* Short problem *
Lay out the items as a two-column CSV with the header item_text,answer, starting with the line that contains "What do you see at coordinates (136, 441)" and going on through the end of the items. Give one row per item, with each field in double quotes and any line breaks replaced by spaces.

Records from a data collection
★ ★ ★

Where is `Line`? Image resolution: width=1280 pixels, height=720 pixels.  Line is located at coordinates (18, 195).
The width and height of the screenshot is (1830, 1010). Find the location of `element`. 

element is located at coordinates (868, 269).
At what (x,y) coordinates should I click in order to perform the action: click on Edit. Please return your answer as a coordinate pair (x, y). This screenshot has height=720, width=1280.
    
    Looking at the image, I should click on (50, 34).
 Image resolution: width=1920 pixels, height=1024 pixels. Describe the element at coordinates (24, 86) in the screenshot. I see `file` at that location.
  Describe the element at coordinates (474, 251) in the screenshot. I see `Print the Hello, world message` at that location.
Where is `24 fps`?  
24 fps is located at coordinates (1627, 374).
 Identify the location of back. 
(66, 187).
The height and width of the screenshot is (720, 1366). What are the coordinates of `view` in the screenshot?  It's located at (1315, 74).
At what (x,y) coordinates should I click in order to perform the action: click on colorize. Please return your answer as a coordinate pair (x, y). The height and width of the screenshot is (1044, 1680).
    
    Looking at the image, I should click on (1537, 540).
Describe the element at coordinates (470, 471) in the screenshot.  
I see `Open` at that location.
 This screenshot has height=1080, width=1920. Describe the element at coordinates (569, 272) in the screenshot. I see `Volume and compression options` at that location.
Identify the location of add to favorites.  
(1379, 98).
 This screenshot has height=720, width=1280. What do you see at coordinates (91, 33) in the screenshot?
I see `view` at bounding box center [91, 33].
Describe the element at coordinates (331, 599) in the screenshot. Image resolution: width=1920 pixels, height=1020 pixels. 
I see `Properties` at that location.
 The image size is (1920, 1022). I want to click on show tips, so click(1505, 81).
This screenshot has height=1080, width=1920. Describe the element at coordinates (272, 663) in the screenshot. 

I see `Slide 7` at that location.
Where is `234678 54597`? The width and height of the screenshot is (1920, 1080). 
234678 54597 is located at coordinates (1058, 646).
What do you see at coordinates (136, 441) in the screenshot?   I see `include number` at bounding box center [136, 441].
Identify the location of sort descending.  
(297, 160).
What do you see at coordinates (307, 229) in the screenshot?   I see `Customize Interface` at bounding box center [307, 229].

★ ★ ★

* The answer *
item_text,answer
"What do you see at coordinates (136, 441) in the screenshot?","I see `include number` at bounding box center [136, 441]."
"Identify the location of sort descending.","(297, 160)."
"What do you see at coordinates (307, 229) in the screenshot?","I see `Customize Interface` at bounding box center [307, 229]."